I AM always drawn to photographs from bygone days in the mountains. One fleeting moment, never to be repeated, captured in a split second.
These snapshots can reveal so many fascinating stories, as I discovered again from this picture of two climbers during an ascent of Buachaille Etive Mor, published in The Munro Society’s 2016 Journal.
The young lady in the photograph is Nan Rae, then Miss A. D. Miller, one of the oldest members of the society. It was taken in July, 1954. It particularly resonated with me because that was the month and year of my birth, and on the mountain which has played such a huge role in my love affair with Scotland’s peaks.
Every year, we meet in early July for a walk up the Buachaille. This started as a birthday celebration, morphed into a testing ground for potential new club recruits, and then tragically changed again, after the death of our friend, Trevor Walls, on the mountain.
Even now, the walk continues to evolve. For many people it has become a touchstone for their own memories of great times and loss, so this Sunday, for the 20th year running, we will head up the Buachaille.
There will be the ritual pouring of a dram into the stream, the moment of reflection at the col, then the ascent to the main summit, Stob Dearg. If the weather is favourable, some may continue along the whole ridge. For others, it will be a case of straight up and down for a drink at the Kingshouse.
Looking back through the photos of the walk reveals an ever-changing cast. There are the veterans who have been there from the beginning and others who feel the need to check in and pay their respects whenever they can.

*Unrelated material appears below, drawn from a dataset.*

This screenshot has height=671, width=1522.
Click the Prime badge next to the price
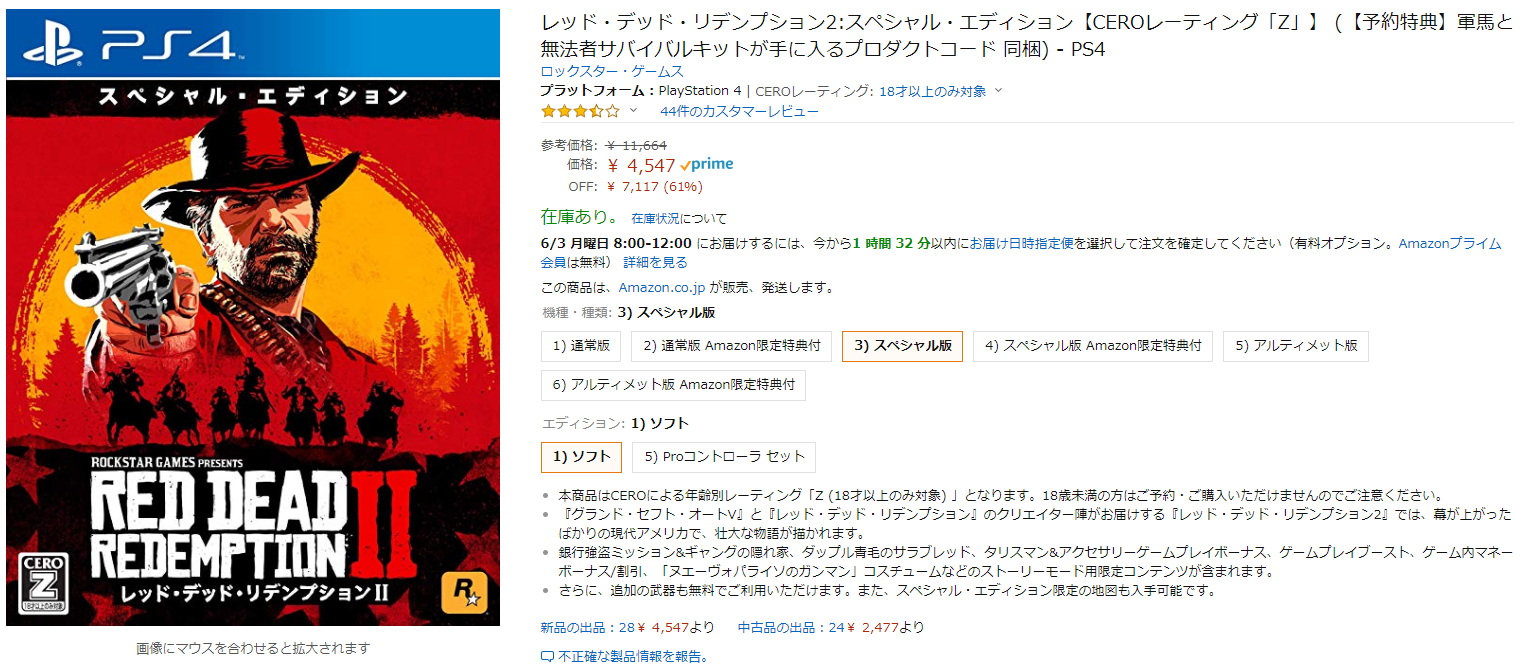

And there are always fresh faces, some experienced but new friends, some rookies. The Buachaille will forever be a magnet for new recruits. It is a real mountain, in stature and in shape. If you don’t fall in love with this mountain, there’s no hope for you.
It’s one of the reasons I find this picture of Nan so fascinating. While I was arriving, screaming no doubt, into this world, here was a young woman whose Munro journey had just started, wearing that expression of serenity so many hillgoers can relate to.
Pick any decade. The meddling of man aside, the mountain and the view will likely look the same, it’s just the people, the styles and the gear that differ.
We all record our pictures for posterity at nature’s landmarks, a long line of different faces with the same backdrop going back hundreds of years. We will all fade away but we are captured forever in that moment. We may all travel different roads at different times in the mountains, but at some point, like this picture shows, our paths will cross in one way or another.
Nan’s love affair with the mountains started when she read an article in the Sunday Post in the 1940s by the legendary Davie Glen, in which he told of his plans for a night walk up Lochnagar and invited anyone who wished to join him. Nan took up the offer and a long life in the hills was under way.
She honed her skills in the Perth section of the Junior Mountaineering Club of Scotland, and in 1954 she began her quest to climb all the Munros (there were 277 listed at that time). She ‘compleated’ on An Teallach in 1960 to become Munroist No.39, a feat which was recorded in the Perthshire Advertiser with a headline typical of the era: Girl Mountaineer’s Notable Record.
Nan was a member of the Ladies Scottish Climbing Club, and was the second woman to to all the Furths (the 3,000ft peaks in England, Wales and Ireland). Nan is still an active member of The Munro Society, and this remarkable lady can still manage to walk up her local hill most days.
And her favourite mountain? The Buachaille, of course.